While it was a TAD earlier than I thought I'd be experiencing the hospital first-hand, it's comforting to know the rooms feel clean and bright when you are lying in one, or at least this one was, and that all the nurses we dealt with were super friendly and helpful and personable. The Braxton Hicks aren't even a disaster -- I was flummoxed as to why six in 15 minutes weren't a bad sign when four in an hour are, but apparently the key is whether they're sustained over a period of time rather than a short burst of them and then nothing. I guess. Chalk it up to another mystery of pregnancy that no one can fully explain. Even the nurses can't totally confirm that I had them, since none showed up while I was in the hospital (and I didn't think to replicate my at-home conditions by rolling onto my side to try and trigger one, because I had no fewer than three fetal monitors strapped to my chest and it would have been a dick move to displace them after all the nurses' hard work trying to get the beans to hang out underneath them), but I am positive that I did.

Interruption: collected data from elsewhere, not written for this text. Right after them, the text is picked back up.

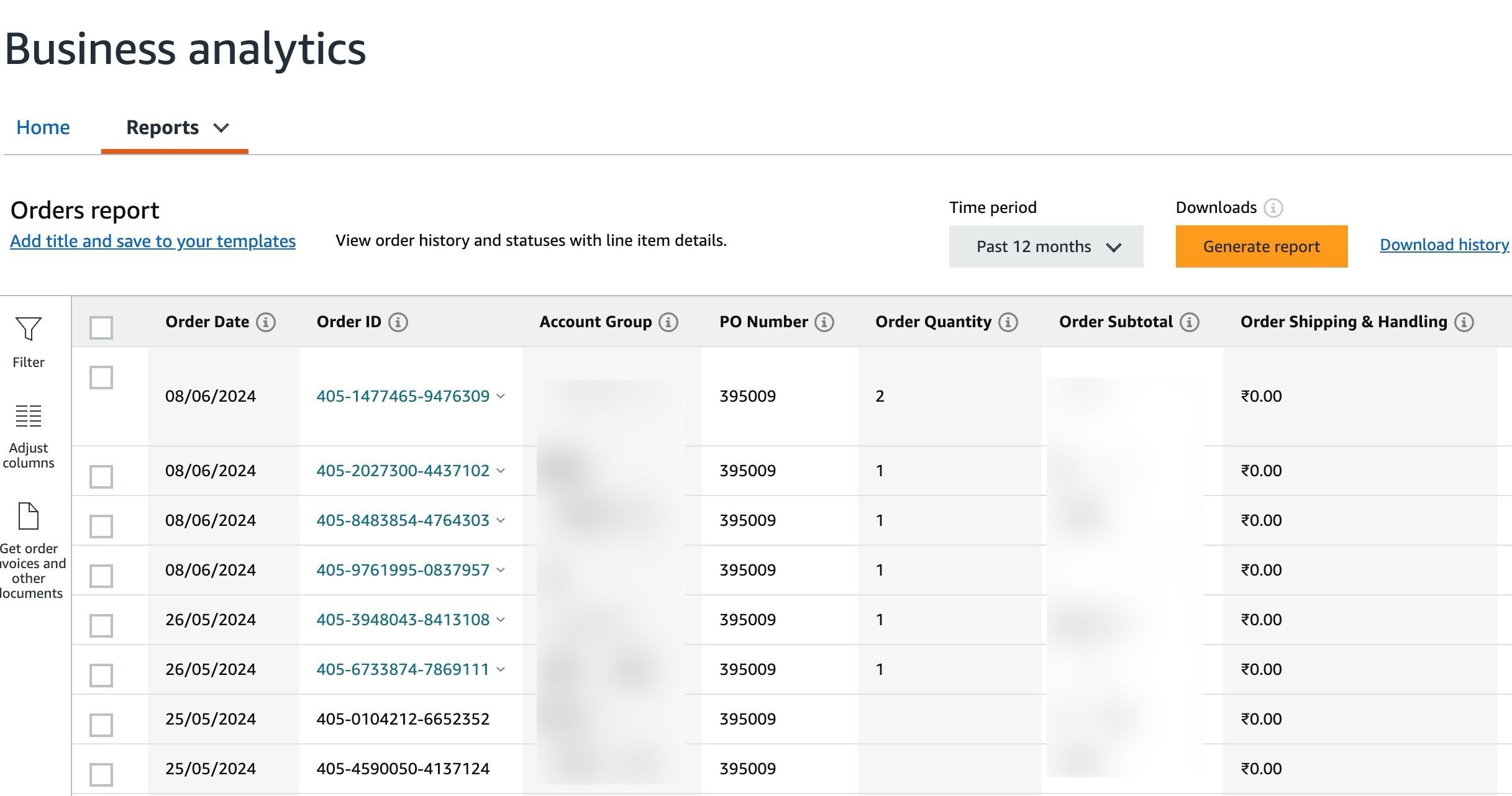The width and height of the screenshot is (1512, 796).
Task: Switch to the Home tab
Action: [x=43, y=127]
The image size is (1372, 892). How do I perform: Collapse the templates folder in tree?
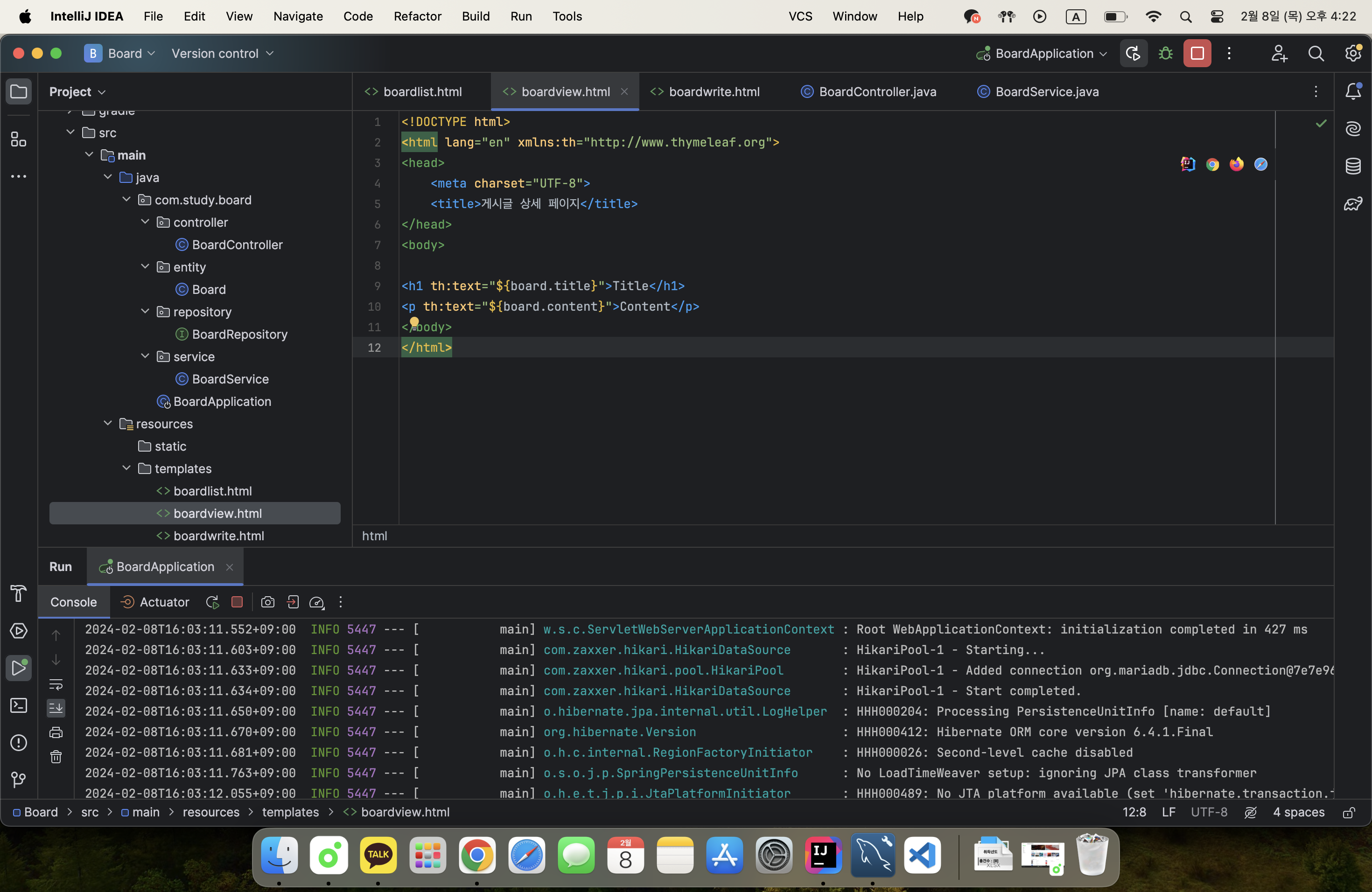pos(126,468)
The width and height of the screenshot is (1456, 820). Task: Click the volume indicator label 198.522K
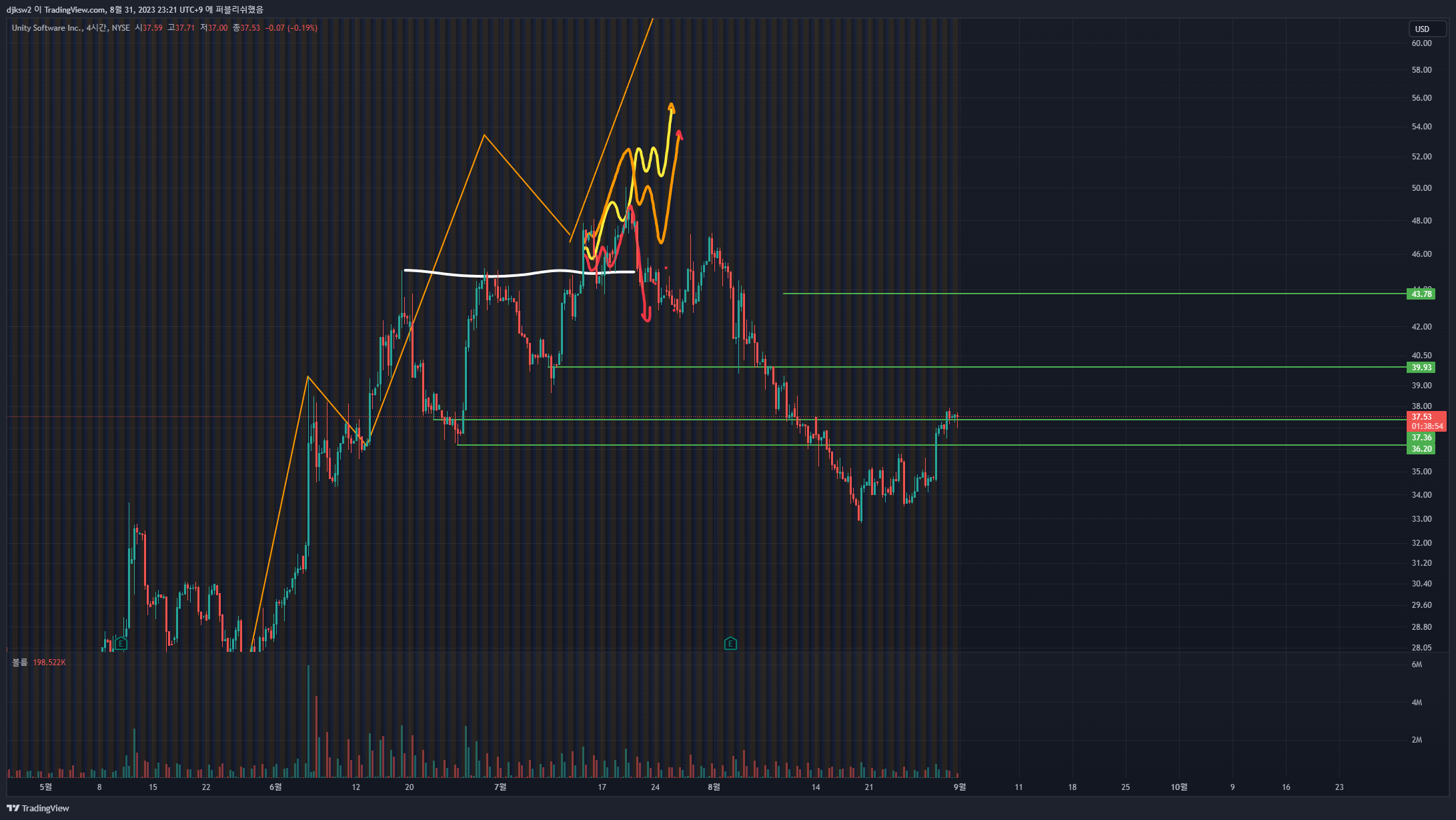pos(49,663)
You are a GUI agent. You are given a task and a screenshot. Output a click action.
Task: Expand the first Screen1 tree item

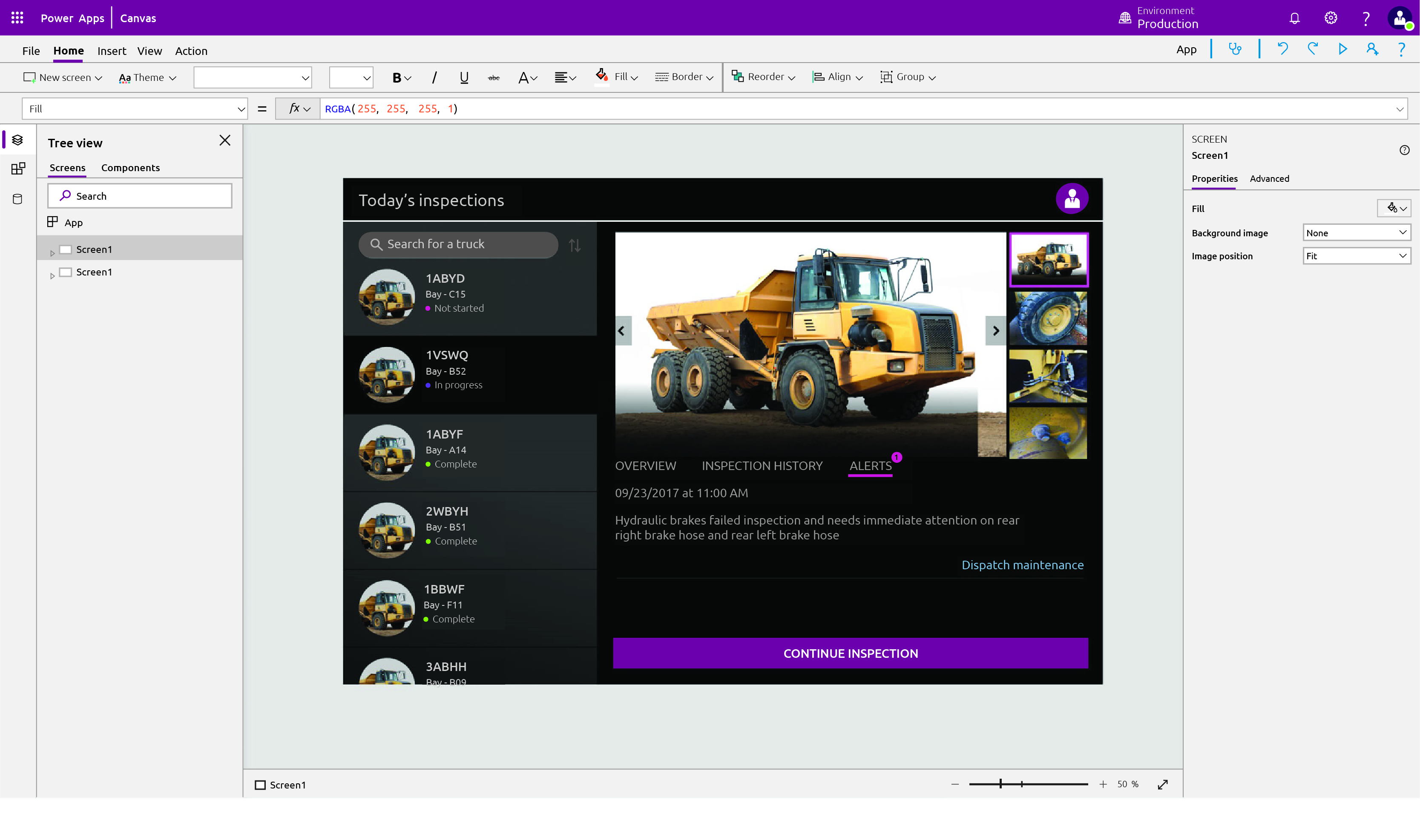point(53,252)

Let's call it a growing pain of pregnancy, shall we? Because otherwise I feel just fine and I'm hell-bent on keeping these beans gestating for as long as I possibly can. They're not done yet, and fortunately, my "fantastic" long and closed cervix concurs for the moment, so I'm figuring this will be an educational experience that can inform the rest of my pregnancy rather than freak me out about it.
Of course, see if I feel the same way in a week if they come back strong. But for now, being philosophical is not so tough.